Et c’étaient les photos de ces sculptures que j’envoyai à mes correspondants. L’un d’eux me conseilla de transmettre la variation la plus simple “Mère et enfants” aux Art et Lettres, ce que je fis sans grand enthousiasme, en ajoutant dans ma lettre: “Si ma sculpture a la chance de vous plaire, sachez, autant vous le dire tout de suite que je n’ai pas le prix de Rome, ni ne suis sortie d’aucune grande école des Beaux-Arts.” Puis j’oubliais ce geste insensé… Aussi, grande était ma surprise, et intense mon émotion, quand je reçu quelques mois après une proposition d’achat des Arts et Lettres, puis la visite d’un architecte. Ce fut un important événement dans ma vie de sculpteur. M’organisant un peu plus, je travaillais un peu mieux, et je fis une petite exposition à la Galerie des Jeunes, tenue par E. Thèves et Nita Green. J’obtins beaucoup d’encouragement parmi lesquels celui de Raymond Cogniat – qu’une galerie de jeunes n’avait pas rebuté-qui écrivit même dans le Figaro (du 13 Octobre): “ … Il est permis de penser que tout de suite Diem Phung Thi va s’imposer avec autorité peu fréquente pour un début…” Jean Bouret, les Lettres Françaises, disait que j’avais le sens du monumental et avait le mérite de travailler dans le silence. J’avais le vertige, mais je me reprenais vite, et pout être à la hauteur de ces marques d’estime, je travaillais d’arrache-pied. En l’espace de quatre ans, j’avais fait deux expositions personnelles, participé à presque tous les salons de groupe, et collaboré avec plusieurs architectes. L’essentiel pour moi était d’acquérir un pưu d’expérience, et d’approfondir un métier difficile que je connaissais à peine. Je vivais dans un tourbillon. Et l’époque où nous vivons est une époque difficile, mais trop féconde et passionnante pour que je puisse vivre en automate. Aussi éprouvais-je le besoin de faire une pause pour voir où j’en étais, m’accorder un temps de réflexion avant un nouveau contrat avec la sculpture, encore une dizaine d’années peut-être, maintenant que je suis sûre de lui vouer le reste de ma vie.
Voilà, pourquoi j’ai réuni dans cette plaquette la plupart de mes ouvrages, depuis les travaux d’élève jusqu’à ceux d’aujourd’hui. Tout au long de ma démarche dans la sculpture, je croyais ne m’être jamais imposé un thème, fixé un but. Pourtant, j’ai souvent entendu répéter ces mêmes réflexions: encore “des Mères et enfants!” c’est donc une obsession… ou: vos sculptures ont un “caractère tombal”, un “aspect religieux”; certaines font penser aux “monuments aux morts”.
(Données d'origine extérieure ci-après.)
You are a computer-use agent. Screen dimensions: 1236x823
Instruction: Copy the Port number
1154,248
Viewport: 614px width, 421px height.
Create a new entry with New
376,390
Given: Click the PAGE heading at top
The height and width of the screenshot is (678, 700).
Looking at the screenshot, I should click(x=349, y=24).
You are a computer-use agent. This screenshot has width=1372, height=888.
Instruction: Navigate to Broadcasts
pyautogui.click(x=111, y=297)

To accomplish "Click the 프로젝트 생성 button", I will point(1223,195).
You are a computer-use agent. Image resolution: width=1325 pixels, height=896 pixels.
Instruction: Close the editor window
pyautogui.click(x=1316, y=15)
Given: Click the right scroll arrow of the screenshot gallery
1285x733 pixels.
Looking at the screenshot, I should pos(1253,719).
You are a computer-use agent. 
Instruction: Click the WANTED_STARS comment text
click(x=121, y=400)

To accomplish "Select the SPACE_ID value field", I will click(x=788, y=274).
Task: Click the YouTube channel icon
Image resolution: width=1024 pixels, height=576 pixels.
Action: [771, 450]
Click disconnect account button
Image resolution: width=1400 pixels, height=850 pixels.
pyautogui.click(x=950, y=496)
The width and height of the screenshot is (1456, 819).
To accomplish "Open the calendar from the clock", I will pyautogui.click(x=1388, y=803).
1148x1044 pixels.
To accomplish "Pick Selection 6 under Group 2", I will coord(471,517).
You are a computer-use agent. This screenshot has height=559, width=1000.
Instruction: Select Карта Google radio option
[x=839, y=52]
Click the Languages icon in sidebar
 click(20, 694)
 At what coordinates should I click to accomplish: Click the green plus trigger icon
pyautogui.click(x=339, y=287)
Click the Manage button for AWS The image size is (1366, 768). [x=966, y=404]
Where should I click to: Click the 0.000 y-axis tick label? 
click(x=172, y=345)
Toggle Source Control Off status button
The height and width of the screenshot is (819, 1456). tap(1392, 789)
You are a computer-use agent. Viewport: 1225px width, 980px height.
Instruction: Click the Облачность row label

“J’aime beaucoup vos mères et enfants, me disait aussi Micheline Sandrel, je leur trouve beaucoup de tendresse et de fraîcheur, mais pour moi, elles sont encore des prières, tout comme vos autres sculptures-prières.”
J’ai essayé de regarder en moi-même:
Dans la peur de voir exterminer ma race, et afin de la perpétuer, n’avais-je pas voulu féconder la pierre, et sorti d’innombrables enfants de la Terre? Pour honorer les morts, mon coeur ne m’avait-il pas commandé ces monuments funéraires?
Quant à mes prières, je ne les adresse à aucun dieu, mais aux hommes.
De toutes parts s’élève un nouvel espoir, celui de reconstruire un monde meilleur. Avec les progrès de la science, la femme, contrairement à l’enseignement de la Bible, n’enfante déjà plus dans la douleur. Je prie de tout mon coeur que cette nécessaire “opération monde meilleur” puisse se faire aussi aujourd’hui, sans trop de souffrance et pour les uns et pour les autres.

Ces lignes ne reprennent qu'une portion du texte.